Full atomistic simulations are performed using NAMD [26] and the CHARMM force field [27] that includes parameters for hydroxyproline amino acids [28]. This force field has been broadly validated for a variety of biochemical models of proteins including collagen [29-31]. An energy minimization using a conjugate gradient scheme is performed before molecular dynamics simulations. Rigid bonds are used to constrain hydrogen atoms, thus allowing an integration time step of 2 fs. Nonbonding interactions are computed using a cut-off for neighbor list at 13.5 Å, with a switching function between 10 and 12 Å for van der Waals interactions. The electrostatic interactions are modeled by the particle mesh Ewald summation (PME) method. After energy minimization, the collagen molecule is fixed and the system is simulated with NPT at a constant temperature of 310 K and 1.013 bar pressure to reach an equilibrium box size with water molecules. Thermal fluctuations are thought to play an important role in the cleavage site of collagen molecule [32]. To ensure a sufficient exploration on the configurations of collagen molecules, after reaching an equilibrium box size, both heterotrimer and homotrimer are equilibrated with a NVT ensemble at 310 K for 80 ns. During the simulations, the configurations of collagen molecule are recorded every 20 ps, resulting in 4,000 frames (all used in the analyses). The total simulation takes about 12,800 CPU hours for each collagen molecule.
———
### EXERCISE INSTRUCTIONS
1. In the collagen simulation excerpt, how often were the configurations of the collagen molecule recorded during the simulations?
2. Carry on the methods passage on collagen simulations after its final sentence.
———
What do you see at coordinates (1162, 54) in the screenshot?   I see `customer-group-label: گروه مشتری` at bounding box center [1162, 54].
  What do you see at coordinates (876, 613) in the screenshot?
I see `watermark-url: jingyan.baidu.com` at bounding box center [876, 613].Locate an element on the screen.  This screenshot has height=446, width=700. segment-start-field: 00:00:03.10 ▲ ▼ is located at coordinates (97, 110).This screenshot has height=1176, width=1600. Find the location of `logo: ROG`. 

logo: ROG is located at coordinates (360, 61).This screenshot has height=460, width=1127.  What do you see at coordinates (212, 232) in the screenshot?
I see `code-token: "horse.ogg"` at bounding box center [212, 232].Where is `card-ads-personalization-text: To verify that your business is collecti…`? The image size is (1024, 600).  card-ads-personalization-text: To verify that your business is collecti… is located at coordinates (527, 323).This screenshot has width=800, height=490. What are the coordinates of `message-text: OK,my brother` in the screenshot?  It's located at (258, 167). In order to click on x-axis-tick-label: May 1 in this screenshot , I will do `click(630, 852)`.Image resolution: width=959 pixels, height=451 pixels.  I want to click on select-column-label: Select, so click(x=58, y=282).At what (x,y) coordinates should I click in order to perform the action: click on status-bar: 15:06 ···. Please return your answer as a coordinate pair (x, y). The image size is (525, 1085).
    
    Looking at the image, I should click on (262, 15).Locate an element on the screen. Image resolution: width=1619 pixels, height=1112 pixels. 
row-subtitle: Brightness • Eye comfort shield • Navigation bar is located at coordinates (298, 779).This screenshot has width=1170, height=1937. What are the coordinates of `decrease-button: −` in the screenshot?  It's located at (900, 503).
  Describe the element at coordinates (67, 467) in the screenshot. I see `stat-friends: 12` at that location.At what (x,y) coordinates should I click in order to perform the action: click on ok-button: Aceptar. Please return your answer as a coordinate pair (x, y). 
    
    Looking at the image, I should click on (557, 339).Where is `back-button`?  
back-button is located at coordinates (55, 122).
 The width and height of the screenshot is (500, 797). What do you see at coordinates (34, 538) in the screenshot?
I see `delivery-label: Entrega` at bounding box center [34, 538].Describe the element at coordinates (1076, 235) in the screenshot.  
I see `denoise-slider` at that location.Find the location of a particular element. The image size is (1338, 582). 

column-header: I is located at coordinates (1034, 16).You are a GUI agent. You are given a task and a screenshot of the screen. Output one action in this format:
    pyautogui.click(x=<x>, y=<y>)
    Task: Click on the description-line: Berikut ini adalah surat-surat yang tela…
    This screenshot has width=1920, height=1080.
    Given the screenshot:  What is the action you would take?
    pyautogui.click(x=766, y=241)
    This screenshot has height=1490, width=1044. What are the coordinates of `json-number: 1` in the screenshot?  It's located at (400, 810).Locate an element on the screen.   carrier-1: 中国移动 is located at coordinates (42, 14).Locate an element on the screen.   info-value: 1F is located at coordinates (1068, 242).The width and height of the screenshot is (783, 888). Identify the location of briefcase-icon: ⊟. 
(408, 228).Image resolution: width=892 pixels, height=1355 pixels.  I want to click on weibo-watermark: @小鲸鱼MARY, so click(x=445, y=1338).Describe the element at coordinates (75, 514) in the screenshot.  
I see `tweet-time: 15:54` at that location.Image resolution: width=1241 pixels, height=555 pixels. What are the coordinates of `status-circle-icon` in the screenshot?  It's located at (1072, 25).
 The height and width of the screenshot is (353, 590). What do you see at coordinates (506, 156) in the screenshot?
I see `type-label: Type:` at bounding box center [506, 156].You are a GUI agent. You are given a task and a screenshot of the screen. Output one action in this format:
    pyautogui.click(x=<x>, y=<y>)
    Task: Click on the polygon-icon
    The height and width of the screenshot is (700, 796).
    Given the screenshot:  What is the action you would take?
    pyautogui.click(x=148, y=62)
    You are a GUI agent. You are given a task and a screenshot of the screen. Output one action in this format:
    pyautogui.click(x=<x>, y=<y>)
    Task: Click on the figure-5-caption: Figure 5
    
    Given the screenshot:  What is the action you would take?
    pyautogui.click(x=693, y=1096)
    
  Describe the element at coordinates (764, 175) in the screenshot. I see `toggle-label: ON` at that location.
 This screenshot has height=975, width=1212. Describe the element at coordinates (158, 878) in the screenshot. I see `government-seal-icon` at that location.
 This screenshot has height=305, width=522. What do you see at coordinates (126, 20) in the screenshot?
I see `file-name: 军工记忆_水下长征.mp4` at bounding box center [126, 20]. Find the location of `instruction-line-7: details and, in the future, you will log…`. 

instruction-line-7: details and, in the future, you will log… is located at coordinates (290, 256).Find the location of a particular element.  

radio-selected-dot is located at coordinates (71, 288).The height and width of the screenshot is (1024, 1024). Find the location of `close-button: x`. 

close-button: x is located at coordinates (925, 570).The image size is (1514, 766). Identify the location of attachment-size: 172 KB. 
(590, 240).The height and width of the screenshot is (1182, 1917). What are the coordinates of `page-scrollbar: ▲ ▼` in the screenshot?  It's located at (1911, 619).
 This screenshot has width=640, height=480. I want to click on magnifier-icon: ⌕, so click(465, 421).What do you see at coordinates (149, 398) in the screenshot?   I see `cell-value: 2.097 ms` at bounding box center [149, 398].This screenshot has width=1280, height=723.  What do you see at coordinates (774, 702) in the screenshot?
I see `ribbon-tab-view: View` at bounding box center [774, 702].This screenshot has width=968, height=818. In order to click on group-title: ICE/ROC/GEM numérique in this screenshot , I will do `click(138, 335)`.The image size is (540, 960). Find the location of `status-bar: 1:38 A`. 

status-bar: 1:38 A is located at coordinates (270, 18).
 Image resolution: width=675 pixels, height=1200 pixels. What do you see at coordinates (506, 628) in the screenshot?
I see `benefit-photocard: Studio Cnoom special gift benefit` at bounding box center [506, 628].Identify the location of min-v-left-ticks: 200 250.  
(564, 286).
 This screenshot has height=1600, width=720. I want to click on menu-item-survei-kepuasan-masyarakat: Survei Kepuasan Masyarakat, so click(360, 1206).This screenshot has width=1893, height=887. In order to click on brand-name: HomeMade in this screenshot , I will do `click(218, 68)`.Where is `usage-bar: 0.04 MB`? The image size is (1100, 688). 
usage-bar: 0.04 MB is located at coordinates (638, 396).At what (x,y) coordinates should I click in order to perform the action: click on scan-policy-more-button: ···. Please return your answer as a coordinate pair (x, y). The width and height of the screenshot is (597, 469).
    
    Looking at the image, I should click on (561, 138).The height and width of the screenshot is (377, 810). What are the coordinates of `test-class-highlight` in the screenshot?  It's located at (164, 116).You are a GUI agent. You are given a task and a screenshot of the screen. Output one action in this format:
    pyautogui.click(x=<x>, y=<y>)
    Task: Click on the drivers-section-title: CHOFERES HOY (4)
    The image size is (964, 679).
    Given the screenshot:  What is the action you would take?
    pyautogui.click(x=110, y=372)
———
### EXPECTED OUTPUTS
1. Every 20 ps.

2.
In silico mechanical testing

In order to examine the effects of applied force on the structural changes of heterotrimer and homotrimer collagen and to explore how force affects the MMP cleavage, we use steered molecular dynamics to apply a constant 100 pN force to each chain of heterotrimer and homotrimer after 80 ns equilibrium. The Cα atom of the 13th residue (the 5th Gly) of each chain is fixed and a constant force is applied at the Cα atom of the 49th residue (the 17th Gly) of each chain. With the constant force applied, the simulations of heterotrimer and homotrimer are performed for 25 ns. During the simulation the configurations of collagen molecule are recorded every 20 ps.

Analysis of molecular structures

We focus the structural analyses on the cleavage site, i.e. the 18 residues at the center of the collagen molecules used in our simulations. The unit heights and radii are calculated every 0.02 ns and an averaged of the data from 60 ns to 80 ns are taken to study the structural behavior of heterotrimer and homotrimer without applying force. For the analyses of the structural behavior of heterotrimer and homotrimer with applying force, an average of the data from 15 ns to 25 ns with force is used. We use the same method as in our previous work [33] to calculate the unit heights and radii. The length of the cleavage site under applying force is calculated by summing the unit heights from the 5th height to 16th height.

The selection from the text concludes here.